--- AVAILABLE DATA Enclosed Below ---
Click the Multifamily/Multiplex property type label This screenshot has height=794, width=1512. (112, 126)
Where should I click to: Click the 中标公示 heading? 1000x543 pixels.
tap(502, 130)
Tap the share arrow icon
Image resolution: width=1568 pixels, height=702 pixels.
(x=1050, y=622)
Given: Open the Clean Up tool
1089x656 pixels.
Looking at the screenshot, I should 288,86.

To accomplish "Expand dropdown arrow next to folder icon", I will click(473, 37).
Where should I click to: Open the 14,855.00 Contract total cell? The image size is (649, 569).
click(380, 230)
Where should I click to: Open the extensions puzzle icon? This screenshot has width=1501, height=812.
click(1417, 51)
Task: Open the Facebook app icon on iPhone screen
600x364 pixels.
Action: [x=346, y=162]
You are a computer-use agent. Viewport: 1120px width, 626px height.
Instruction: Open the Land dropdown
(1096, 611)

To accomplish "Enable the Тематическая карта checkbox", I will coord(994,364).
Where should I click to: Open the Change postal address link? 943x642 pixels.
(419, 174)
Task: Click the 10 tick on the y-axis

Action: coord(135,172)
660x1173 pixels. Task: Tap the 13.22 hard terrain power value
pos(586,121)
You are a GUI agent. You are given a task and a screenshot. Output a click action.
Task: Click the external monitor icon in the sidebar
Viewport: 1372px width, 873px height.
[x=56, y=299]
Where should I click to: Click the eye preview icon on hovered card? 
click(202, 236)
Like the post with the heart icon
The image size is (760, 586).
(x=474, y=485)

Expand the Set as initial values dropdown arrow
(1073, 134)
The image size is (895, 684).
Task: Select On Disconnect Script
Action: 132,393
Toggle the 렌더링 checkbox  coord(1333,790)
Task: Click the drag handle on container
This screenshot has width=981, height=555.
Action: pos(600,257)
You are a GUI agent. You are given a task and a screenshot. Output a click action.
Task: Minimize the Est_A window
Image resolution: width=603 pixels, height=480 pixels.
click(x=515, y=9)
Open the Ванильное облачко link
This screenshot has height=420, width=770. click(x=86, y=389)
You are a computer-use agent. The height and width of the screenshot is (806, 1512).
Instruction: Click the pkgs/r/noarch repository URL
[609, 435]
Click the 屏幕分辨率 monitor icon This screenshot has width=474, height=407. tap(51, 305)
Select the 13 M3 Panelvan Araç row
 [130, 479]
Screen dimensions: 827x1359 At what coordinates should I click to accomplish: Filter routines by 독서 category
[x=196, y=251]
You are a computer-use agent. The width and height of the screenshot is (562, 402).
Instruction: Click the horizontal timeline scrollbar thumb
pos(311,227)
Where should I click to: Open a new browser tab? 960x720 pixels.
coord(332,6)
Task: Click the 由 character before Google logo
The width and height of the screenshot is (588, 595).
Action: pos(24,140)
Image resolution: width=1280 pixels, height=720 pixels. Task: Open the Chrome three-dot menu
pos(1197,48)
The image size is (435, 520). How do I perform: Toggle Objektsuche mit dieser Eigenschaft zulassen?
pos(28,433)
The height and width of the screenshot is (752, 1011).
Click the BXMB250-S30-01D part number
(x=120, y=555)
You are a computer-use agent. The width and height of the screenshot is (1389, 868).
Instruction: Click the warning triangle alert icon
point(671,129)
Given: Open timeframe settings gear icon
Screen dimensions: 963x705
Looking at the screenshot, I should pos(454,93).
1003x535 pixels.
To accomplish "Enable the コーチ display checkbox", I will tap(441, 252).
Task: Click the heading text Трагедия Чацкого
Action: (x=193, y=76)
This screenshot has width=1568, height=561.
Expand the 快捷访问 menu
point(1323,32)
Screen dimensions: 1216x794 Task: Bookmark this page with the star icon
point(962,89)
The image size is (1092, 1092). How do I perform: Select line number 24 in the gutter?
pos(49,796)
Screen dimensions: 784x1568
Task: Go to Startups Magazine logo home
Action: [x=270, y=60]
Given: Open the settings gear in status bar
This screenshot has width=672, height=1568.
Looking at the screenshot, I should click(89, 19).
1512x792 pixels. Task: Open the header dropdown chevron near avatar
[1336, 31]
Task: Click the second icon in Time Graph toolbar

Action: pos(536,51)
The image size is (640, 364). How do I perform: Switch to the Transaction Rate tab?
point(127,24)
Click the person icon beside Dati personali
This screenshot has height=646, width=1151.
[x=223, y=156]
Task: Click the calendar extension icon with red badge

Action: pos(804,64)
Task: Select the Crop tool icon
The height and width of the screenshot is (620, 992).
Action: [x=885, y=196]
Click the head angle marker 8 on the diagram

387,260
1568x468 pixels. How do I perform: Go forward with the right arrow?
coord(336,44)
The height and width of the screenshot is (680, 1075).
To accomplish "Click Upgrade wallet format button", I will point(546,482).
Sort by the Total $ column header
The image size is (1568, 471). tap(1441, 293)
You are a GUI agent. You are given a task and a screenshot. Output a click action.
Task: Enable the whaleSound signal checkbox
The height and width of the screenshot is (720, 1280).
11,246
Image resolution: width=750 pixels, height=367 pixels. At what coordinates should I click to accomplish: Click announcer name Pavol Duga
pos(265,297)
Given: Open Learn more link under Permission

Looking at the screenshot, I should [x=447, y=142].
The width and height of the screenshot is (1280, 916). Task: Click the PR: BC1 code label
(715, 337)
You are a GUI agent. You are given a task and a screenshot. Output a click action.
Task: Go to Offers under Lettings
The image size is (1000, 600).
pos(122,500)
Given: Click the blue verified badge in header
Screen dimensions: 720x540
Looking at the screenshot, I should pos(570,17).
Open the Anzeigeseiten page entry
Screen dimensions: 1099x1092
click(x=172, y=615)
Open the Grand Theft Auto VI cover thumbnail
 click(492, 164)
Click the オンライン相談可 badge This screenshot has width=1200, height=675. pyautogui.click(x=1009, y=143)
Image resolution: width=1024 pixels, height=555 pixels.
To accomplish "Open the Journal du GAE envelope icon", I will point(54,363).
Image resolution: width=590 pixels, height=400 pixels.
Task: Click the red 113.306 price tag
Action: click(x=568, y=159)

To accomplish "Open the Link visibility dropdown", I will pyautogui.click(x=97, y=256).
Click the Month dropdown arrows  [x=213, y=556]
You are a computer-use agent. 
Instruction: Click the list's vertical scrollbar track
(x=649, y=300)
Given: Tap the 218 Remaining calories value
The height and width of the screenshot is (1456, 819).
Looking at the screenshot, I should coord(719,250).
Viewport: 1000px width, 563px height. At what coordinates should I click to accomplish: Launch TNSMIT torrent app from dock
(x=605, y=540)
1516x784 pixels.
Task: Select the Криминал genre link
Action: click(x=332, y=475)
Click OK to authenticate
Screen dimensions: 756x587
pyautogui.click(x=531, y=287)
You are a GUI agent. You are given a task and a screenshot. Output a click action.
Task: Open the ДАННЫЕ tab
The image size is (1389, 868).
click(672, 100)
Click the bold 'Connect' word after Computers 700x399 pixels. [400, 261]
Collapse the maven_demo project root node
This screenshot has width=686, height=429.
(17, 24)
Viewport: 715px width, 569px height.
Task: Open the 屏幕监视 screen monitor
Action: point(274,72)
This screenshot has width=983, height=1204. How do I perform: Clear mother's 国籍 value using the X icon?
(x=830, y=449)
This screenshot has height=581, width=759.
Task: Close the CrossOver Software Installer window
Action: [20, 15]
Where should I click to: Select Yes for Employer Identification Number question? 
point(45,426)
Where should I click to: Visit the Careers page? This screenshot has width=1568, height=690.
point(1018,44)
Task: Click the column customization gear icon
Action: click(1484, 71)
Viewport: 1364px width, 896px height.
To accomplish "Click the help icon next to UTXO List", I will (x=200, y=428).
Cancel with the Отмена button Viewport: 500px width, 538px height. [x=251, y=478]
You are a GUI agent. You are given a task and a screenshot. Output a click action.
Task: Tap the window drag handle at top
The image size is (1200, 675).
--- End of Enclosed AVAILABLE DATA ---
**PROBLEM STATEMENT:**
Please print out every entry again, exactly as it reads.

**WRITTEN SOLUTION:**
Click the Multifamily/Multiplex property type label This screenshot has height=794, width=1512. (112, 126)
Where should I click to: Click the 中标公示 heading? 1000x543 pixels.
tap(502, 130)
Tap the share arrow icon
Image resolution: width=1568 pixels, height=702 pixels.
(x=1050, y=622)
Given: Open the Clean Up tool
1089x656 pixels.
Looking at the screenshot, I should 288,86.

To accomplish "Expand dropdown arrow next to folder icon", I will click(473, 37).
Where should I click to: Open the 14,855.00 Contract total cell? The image size is (649, 569).
click(380, 230)
Where should I click to: Open the extensions puzzle icon? This screenshot has width=1501, height=812.
click(1417, 51)
Task: Open the Facebook app icon on iPhone screen
600x364 pixels.
Action: [x=346, y=162]
You are a computer-use agent. Viewport: 1120px width, 626px height.
Instruction: Open the Land dropdown
(1096, 611)

To accomplish "Enable the Тематическая карта checkbox", I will coord(994,364).
Where should I click to: Open the Change postal address link? 943x642 pixels.
(419, 174)
Task: Click the 10 tick on the y-axis

Action: coord(135,172)
660x1173 pixels. Task: Tap the 13.22 hard terrain power value
pos(586,121)
You are a GUI agent. You are given a task and a screenshot. Output a click action.
Task: Click the external monitor icon in the sidebar
Viewport: 1372px width, 873px height.
[x=56, y=299]
Where should I click to: Click the eye preview icon on hovered card? 
click(202, 236)
Like the post with the heart icon
The image size is (760, 586).
(x=474, y=485)

Expand the Set as initial values dropdown arrow
(1073, 134)
The image size is (895, 684).
Task: Select On Disconnect Script
Action: 132,393
Toggle the 렌더링 checkbox  coord(1333,790)
Task: Click the drag handle on container
This screenshot has width=981, height=555.
Action: pos(600,257)
You are a GUI agent. You are given a task and a screenshot. Output a click action.
Task: Minimize the Est_A window
Image resolution: width=603 pixels, height=480 pixels.
click(x=515, y=9)
Open the Ванильное облачко link
This screenshot has height=420, width=770. click(x=86, y=389)
You are a computer-use agent. The height and width of the screenshot is (806, 1512).
Instruction: Click the pkgs/r/noarch repository URL
[609, 435]
Click the 屏幕分辨率 monitor icon This screenshot has width=474, height=407. tap(51, 305)
Select the 13 M3 Panelvan Araç row
 [130, 479]
Screen dimensions: 827x1359 At what coordinates should I click to accomplish: Filter routines by 독서 category
[x=196, y=251]
You are a computer-use agent. The width and height of the screenshot is (562, 402).
Instruction: Click the horizontal timeline scrollbar thumb
pos(311,227)
Where should I click to: Open a new browser tab? 960x720 pixels.
coord(332,6)
Task: Click the 由 character before Google logo
The width and height of the screenshot is (588, 595).
Action: pos(24,140)
Image resolution: width=1280 pixels, height=720 pixels. Task: Open the Chrome three-dot menu
pos(1197,48)
The image size is (435, 520). How do I perform: Toggle Objektsuche mit dieser Eigenschaft zulassen?
pos(28,433)
The height and width of the screenshot is (752, 1011).
Click the BXMB250-S30-01D part number
(x=120, y=555)
You are a computer-use agent. The width and height of the screenshot is (1389, 868).
Instruction: Click the warning triangle alert icon
point(671,129)
Given: Open timeframe settings gear icon
Screen dimensions: 963x705
Looking at the screenshot, I should pos(454,93).
1003x535 pixels.
To accomplish "Enable the コーチ display checkbox", I will tap(441, 252).
Task: Click the heading text Трагедия Чацкого
Action: (x=193, y=76)
This screenshot has width=1568, height=561.
Expand the 快捷访问 menu
point(1323,32)
Screen dimensions: 1216x794 Task: Bookmark this page with the star icon
point(962,89)
The image size is (1092, 1092). How do I perform: Select line number 24 in the gutter?
pos(49,796)
Screen dimensions: 784x1568
Task: Go to Startups Magazine logo home
Action: [x=270, y=60]
Given: Open the settings gear in status bar
This screenshot has width=672, height=1568.
Looking at the screenshot, I should click(89, 19).
1512x792 pixels. Task: Open the header dropdown chevron near avatar
[1336, 31]
Task: Click the second icon in Time Graph toolbar

Action: pos(536,51)
The image size is (640, 364). How do I perform: Switch to the Transaction Rate tab?
point(127,24)
Click the person icon beside Dati personali
This screenshot has height=646, width=1151.
[x=223, y=156]
Task: Click the calendar extension icon with red badge

Action: pos(804,64)
Task: Select the Crop tool icon
The height and width of the screenshot is (620, 992).
Action: [x=885, y=196]
Click the head angle marker 8 on the diagram

387,260
1568x468 pixels. How do I perform: Go forward with the right arrow?
coord(336,44)
The height and width of the screenshot is (680, 1075).
To accomplish "Click Upgrade wallet format button", I will point(546,482).
Sort by the Total $ column header
The image size is (1568, 471). tap(1441, 293)
You are a GUI agent. You are given a task and a screenshot. Output a click action.
Task: Enable the whaleSound signal checkbox
The height and width of the screenshot is (720, 1280).
11,246
Image resolution: width=750 pixels, height=367 pixels. At what coordinates should I click to accomplish: Click announcer name Pavol Duga
pos(265,297)
Given: Open Learn more link under Permission

Looking at the screenshot, I should [x=447, y=142].
The width and height of the screenshot is (1280, 916). Task: Click the PR: BC1 code label
(715, 337)
You are a GUI agent. You are given a task and a screenshot. Output a click action.
Task: Go to Offers under Lettings
The image size is (1000, 600).
pos(122,500)
Given: Click the blue verified badge in header
Screen dimensions: 720x540
Looking at the screenshot, I should pos(570,17).
Open the Anzeigeseiten page entry
Screen dimensions: 1099x1092
click(x=172, y=615)
Open the Grand Theft Auto VI cover thumbnail
 click(492, 164)
Click the オンライン相談可 badge This screenshot has width=1200, height=675. pyautogui.click(x=1009, y=143)
Image resolution: width=1024 pixels, height=555 pixels.
To accomplish "Open the Journal du GAE envelope icon", I will point(54,363).
Image resolution: width=590 pixels, height=400 pixels.
Task: Click the red 113.306 price tag
Action: click(x=568, y=159)

To accomplish "Open the Link visibility dropdown", I will pyautogui.click(x=97, y=256).
Click the Month dropdown arrows  [x=213, y=556]
You are a computer-use agent. 
Instruction: Click the list's vertical scrollbar track
(x=649, y=300)
Given: Tap the 218 Remaining calories value
The height and width of the screenshot is (1456, 819).
Looking at the screenshot, I should coord(719,250).
Viewport: 1000px width, 563px height. At what coordinates should I click to accomplish: Launch TNSMIT torrent app from dock
(x=605, y=540)
1516x784 pixels.
Task: Select the Криминал genre link
Action: click(x=332, y=475)
Click OK to authenticate
Screen dimensions: 756x587
pyautogui.click(x=531, y=287)
You are a GUI agent. You are given a task and a screenshot. Output a click action.
Task: Open the ДАННЫЕ tab
The image size is (1389, 868).
click(672, 100)
Click the bold 'Connect' word after Computers 700x399 pixels. [400, 261]
Collapse the maven_demo project root node
This screenshot has width=686, height=429.
(17, 24)
Viewport: 715px width, 569px height.
Task: Open the 屏幕监视 screen monitor
Action: point(274,72)
This screenshot has width=983, height=1204. How do I perform: Clear mother's 国籍 value using the X icon?
(x=830, y=449)
This screenshot has height=581, width=759.
Task: Close the CrossOver Software Installer window
Action: [20, 15]
Where should I click to: Select Yes for Employer Identification Number question? 
point(45,426)
Where should I click to: Visit the Careers page? This screenshot has width=1568, height=690.
point(1018,44)
Task: Click the column customization gear icon
Action: click(1484, 71)
Viewport: 1364px width, 896px height.
To accomplish "Click the help icon next to UTXO List", I will (x=200, y=428).
Cancel with the Отмена button Viewport: 500px width, 538px height. [x=251, y=478]
You are a GUI agent. You are given a task and a screenshot. Output a click action.
Task: Tap the window drag handle at top
The image size is (1200, 675).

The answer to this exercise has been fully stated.